The downside of this approach is that it is still very difficult to interpret gene or protein expression data in their entirety, due to the immense complexity of the cellular and biological physiology. The fact that we are still not able to find predictable patterns is a hindrance to understanding tumor biology better. Therefore, our methodological approach is a primary effort towards this direction, namely to comprehend biological data and predict phenomena in a complete set of data.

5. Conclusions

In the present work, we investigate the common expressional profile of two cell lines: the T-cell acute lymphoblastic leukemia cell line CCRF-CEM and the rhabdomyosarcoma cell line TE-671. Cells have been studied with microarrays in order to find common characteristics and differences between the two cell lines. Although microarray analysis is mainly concerned with differences between two different states, our study focuses on the genes that share common expression profiles. Both cell lines have stopped differentiating, which complicates the study of early mechanisms underlying oncogenesis both in vitro and in vivo. We have, therefore, developed a new methodology for the analysis of systems data, utilizing geometrical approaches for their interpretation. Our approach had both limitations as well as advantages. There are two basic limitations; the first concerns the dataset’s size, which was small, but this brings us to the second limitation, which concerns computation capacity. The calculations performed required immense amounts of memory, as well as computation force. In some cases, it took several hours for our computers to perform the calculations for the respective shapes. Thus, in order to gain more insight, we have started collecting larger datasets, and use more powerful computers (e.g., rented time in mainframes). On the upside of things, our approach had the idea of increasing complexity rather than reducing dimensionality and finding similarities. We have attempted to capture the “shape” of gene expression (or “species” as in the present case) in its entirety. The main idea behind this was our theory that gene expression takes place in a specific, quantized, marginal manner (i.e., it can take certain, yet unknown, values), which probably repeats itself.
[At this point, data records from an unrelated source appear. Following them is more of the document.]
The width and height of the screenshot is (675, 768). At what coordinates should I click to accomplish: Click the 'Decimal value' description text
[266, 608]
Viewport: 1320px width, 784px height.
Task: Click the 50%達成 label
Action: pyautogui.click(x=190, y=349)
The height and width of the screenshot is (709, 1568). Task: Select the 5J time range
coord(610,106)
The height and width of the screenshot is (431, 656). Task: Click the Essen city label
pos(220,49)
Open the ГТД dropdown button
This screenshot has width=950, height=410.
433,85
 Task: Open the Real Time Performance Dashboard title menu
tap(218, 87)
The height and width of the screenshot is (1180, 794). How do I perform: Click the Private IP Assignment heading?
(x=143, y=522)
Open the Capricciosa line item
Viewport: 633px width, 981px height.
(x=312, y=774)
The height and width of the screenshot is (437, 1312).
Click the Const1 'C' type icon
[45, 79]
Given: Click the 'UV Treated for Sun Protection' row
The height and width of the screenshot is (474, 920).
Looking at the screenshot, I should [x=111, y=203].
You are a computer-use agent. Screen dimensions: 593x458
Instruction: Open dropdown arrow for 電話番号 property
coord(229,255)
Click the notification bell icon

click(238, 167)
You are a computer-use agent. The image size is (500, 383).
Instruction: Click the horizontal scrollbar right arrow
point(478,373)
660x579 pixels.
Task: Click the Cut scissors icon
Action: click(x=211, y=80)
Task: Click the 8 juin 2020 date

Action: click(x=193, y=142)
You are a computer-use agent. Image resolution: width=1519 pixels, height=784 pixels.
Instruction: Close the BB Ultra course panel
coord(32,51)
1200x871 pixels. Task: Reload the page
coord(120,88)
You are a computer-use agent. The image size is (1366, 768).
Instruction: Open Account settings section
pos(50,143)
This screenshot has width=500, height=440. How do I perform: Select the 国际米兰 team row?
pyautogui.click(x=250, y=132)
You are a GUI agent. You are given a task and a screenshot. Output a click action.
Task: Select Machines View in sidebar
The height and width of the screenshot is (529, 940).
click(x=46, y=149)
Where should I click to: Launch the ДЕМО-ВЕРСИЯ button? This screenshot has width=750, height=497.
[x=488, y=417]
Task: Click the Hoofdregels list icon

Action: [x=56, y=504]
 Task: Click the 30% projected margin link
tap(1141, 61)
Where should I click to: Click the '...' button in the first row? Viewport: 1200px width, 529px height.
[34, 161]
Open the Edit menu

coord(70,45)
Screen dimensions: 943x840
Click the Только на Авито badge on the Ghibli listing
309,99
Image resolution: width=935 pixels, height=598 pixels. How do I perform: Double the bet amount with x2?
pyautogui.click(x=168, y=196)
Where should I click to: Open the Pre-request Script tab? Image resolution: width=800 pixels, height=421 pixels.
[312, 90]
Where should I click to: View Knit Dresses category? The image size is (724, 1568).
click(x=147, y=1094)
Most gene expression studies employ dimensionality reduction techniques like PCA, clustering or co-expression network analysis to simplify the data landscape. While effective for broad classification, these methods often obscure fine-grained dynamic behaviors and assume linear separability. Our method instead increases complexity by modeling the full expression landscape and exploring its geometric topology.

We propose that gene expression does not merely vary in intensity, but may follow structured trajectories governed by intrinsic cellular dynamics. This perspective may offer a complementary and deeper understanding of transcriptomic regulation, particularly in heterogeneous or developmentally complex cancers such as ALL and RMS.

Unlike conventional approaches such as principal component analysis (PCA), clustering, or co-expression networks—which emphasize dimensionality reduction—our geometric modeling approach preserves the full complexity of expression data. This allows us to explore the topological structure of gene expression space and identify emergent patterns such as oscillations, helices, and turbulence. These dynamic structures may reflect deeper, biologically relevant coordination mechanisms between genes, offering a novel perspective on cancer cell regulation that complements traditional analyses.